1. Architecture Mismatch Suppression (Resolution Phase)
During the Pass 2 archive validation callback (sub_42A2D0), architecture mismatch warnings (status code 7) are silently suppressed for any archive path containing "cudadevrt". The check strstr(path, "cudadevrt") appears at two points in the callback: once for the initial archive open status, and once for per-member iteration status. This prevents spurious warnings in cross-compilation scenarios where libcudadevrt.a is built for a different host architecture than specified by --cpu-arch.
2. Conditional Processing in Input Loop
During archive member iteration in the input loop (line 854 of main), the first cudadevrt-containing archive triggers a special code path. If the LTO object list (v353) is empty, and the current archive name contains "cudadevrt", the archive is skipped entirely (goto LABEL_131).
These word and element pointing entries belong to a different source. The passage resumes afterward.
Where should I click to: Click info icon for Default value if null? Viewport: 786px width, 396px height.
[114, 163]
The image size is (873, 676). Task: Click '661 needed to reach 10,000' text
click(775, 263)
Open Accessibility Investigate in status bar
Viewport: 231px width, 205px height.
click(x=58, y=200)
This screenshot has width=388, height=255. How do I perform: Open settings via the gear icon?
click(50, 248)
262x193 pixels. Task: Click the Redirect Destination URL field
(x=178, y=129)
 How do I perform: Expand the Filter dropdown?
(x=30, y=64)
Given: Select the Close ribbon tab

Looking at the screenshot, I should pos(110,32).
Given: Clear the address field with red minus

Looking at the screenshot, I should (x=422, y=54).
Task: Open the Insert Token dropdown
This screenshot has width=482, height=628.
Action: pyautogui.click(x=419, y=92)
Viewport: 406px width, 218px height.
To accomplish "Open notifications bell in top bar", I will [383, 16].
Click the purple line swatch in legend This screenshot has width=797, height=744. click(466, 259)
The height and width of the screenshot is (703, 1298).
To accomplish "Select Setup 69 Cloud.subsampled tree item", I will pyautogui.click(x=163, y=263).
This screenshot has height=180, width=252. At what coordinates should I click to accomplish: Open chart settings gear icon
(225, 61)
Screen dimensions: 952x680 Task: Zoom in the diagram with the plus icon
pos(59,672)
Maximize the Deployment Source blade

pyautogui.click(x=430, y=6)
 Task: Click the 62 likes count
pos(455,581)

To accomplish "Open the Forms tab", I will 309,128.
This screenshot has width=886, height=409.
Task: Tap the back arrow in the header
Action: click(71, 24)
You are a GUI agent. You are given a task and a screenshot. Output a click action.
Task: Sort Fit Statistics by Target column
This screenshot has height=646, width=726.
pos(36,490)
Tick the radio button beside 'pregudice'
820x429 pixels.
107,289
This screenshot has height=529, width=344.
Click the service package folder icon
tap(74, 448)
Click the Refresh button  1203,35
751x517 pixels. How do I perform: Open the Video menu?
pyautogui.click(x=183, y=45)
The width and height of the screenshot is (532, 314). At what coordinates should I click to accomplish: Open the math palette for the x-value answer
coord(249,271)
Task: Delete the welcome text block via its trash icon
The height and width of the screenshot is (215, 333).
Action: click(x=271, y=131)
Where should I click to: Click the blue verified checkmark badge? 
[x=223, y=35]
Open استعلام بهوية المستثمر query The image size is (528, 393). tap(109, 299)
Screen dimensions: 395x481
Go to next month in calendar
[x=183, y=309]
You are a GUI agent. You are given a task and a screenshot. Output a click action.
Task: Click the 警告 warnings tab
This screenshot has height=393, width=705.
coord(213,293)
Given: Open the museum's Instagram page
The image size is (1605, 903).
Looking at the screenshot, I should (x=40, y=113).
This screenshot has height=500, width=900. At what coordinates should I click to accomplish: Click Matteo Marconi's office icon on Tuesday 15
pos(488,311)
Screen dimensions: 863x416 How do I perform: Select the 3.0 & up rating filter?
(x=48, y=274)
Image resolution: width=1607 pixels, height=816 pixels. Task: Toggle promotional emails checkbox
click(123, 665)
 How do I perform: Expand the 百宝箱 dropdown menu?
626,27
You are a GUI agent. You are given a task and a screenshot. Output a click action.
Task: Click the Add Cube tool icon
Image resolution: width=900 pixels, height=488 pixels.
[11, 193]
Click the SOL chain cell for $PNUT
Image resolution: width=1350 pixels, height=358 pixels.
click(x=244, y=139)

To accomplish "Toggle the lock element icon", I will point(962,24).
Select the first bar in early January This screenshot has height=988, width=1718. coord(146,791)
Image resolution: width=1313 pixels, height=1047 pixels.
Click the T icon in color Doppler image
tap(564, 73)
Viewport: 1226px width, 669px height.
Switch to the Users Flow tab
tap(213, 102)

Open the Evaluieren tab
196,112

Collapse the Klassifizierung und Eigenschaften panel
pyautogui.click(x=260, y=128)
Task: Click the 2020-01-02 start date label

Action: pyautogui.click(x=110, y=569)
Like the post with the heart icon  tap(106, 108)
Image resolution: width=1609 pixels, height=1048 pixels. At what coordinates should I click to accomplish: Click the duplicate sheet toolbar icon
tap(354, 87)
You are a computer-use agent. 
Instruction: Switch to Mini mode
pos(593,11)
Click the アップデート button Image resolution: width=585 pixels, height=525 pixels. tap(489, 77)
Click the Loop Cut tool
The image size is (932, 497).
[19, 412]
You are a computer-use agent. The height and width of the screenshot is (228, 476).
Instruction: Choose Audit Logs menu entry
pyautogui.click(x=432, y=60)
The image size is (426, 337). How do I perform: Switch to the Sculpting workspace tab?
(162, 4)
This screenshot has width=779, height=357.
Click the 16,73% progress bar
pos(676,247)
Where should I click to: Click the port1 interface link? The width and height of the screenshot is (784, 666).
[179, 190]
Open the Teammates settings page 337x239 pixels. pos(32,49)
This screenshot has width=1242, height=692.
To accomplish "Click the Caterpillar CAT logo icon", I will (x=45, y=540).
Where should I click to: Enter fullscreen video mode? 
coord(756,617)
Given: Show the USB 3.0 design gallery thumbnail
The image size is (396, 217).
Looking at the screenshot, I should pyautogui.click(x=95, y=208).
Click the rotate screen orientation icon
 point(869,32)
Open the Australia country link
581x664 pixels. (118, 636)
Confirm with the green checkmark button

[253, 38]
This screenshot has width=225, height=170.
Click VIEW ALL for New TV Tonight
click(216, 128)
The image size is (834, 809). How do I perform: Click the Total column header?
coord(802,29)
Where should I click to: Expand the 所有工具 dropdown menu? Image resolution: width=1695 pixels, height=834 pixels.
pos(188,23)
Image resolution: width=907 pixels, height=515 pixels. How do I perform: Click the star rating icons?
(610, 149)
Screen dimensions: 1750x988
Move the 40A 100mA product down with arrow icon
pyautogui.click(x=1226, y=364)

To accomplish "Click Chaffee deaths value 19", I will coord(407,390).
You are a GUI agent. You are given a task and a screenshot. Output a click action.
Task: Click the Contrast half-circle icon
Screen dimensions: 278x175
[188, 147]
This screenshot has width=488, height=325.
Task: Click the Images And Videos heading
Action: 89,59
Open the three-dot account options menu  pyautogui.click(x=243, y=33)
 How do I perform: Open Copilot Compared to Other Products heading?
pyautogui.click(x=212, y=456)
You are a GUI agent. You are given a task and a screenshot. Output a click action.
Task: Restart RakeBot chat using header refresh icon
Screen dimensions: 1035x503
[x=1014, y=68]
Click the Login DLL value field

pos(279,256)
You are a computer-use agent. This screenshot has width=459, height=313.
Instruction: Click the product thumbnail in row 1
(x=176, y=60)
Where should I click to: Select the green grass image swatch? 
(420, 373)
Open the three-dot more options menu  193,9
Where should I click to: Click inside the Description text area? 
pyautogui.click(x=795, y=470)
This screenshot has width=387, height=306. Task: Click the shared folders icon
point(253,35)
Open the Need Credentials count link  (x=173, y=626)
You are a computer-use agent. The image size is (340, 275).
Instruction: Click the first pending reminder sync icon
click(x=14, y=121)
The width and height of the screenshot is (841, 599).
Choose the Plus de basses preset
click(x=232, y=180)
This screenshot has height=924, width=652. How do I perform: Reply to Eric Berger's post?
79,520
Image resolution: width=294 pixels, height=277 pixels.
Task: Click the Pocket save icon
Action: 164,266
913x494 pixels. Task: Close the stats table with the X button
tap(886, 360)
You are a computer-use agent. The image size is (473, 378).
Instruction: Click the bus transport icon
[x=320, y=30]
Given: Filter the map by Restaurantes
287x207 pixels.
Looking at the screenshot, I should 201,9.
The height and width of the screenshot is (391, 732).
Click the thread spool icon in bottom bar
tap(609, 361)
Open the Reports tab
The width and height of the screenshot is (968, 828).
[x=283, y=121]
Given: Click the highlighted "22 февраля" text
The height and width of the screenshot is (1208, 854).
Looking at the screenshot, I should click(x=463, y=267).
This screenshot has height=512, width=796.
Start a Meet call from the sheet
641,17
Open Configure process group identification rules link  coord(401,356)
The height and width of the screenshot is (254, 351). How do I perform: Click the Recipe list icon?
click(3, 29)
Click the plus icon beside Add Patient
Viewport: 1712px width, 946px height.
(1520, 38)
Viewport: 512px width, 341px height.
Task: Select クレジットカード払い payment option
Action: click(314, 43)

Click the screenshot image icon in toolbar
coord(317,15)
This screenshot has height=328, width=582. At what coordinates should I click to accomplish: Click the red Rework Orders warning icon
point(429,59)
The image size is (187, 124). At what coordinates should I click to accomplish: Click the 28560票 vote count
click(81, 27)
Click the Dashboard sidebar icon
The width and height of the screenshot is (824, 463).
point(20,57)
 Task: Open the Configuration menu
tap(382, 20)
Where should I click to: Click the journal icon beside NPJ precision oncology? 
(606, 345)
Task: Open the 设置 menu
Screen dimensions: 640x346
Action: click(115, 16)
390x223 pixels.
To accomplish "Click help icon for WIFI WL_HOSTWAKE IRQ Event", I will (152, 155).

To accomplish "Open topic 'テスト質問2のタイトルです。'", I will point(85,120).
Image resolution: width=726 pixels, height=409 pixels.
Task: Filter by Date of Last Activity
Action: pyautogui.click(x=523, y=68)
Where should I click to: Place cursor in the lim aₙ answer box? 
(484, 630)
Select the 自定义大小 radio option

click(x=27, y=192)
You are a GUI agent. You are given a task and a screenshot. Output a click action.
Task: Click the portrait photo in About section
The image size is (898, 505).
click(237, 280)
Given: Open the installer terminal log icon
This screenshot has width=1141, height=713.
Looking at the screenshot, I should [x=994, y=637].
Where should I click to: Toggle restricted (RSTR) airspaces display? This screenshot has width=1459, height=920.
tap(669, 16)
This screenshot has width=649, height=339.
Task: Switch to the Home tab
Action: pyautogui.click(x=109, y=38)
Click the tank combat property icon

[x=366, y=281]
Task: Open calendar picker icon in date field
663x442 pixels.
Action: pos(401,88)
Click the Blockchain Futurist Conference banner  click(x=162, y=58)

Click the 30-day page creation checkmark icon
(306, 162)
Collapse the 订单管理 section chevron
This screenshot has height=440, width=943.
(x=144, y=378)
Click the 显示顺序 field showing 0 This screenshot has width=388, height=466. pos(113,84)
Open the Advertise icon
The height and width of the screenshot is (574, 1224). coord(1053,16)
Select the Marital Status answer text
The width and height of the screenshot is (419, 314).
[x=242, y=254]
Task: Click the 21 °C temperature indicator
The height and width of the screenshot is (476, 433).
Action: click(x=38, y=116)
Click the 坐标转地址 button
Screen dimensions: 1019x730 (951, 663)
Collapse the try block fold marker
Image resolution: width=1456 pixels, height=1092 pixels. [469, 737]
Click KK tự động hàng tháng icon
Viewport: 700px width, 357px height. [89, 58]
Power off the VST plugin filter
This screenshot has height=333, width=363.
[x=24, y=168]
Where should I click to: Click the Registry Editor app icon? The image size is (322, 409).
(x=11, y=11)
This prevents the pre-compiled device runtime from being loaded when LTO has not yet produced any objects that would need it.
If the LTO object list is non-empty (meaning other archives have already contributed IR), the cudadevrt archive is processed normally -- its members are extracted and passed to sub_42AF40 for IR collection.
3. IR Extraction for LTO (sub_42AF40)
When sub_42AF40 encounters a member from an archive whose path contains "cudadevrt", it extracts the NVVM IR and stores it in dedicated output parameters rather than the general IR collection:
// sub_42AF40 (line 248-265) -- cudadevrt IR extraction
if (strstr(archive_path, "cudadevrt")) {
if (verbose)
fwrite("found IR for libcudadevrt\n", 1, 0x1A, stderr);
*ir_out = extracted_ir;
*ir_size_out = extracted_size;
// Store name via sub_46F0C0(member_handle, "libcudadevrt", ...)
}
After the input loop completes and LTO is active (line 922-938), the extracted cudadevrt IR is registered as a named module:
sub_427A10(elfw_ctx, cudadevrt_ir, cudadevrt_ir_size, "libcudadevrt");
// Create an 80-byte object record, zero-initialized
object = sub_426AA0(80);
memset(object, 0, 80);
name = sub_426AA0(13);
strcpy(name, "libcudadevrt");
object->name = name;
object->data = cudadevrt_data;
list_append(object, <o_object_list);
4. LTO Post-Processing Removal
After LTO compilation completes (line 1346-1366 of main), when all input objects were compiled through LTO (byte_2A5F2C2 is false and v353 is non-empty), nvlink removes the libcudadevrt object record from the link list:
if ( (v55[64] & 1) != 0 ) // verbose flag
fwrite("LTO on everything so remove libcudadevrt from list\n",
1, 0x33, stderr);
// Sanity check
if ( !strstr((const char *)*v292, "cudadevrt") )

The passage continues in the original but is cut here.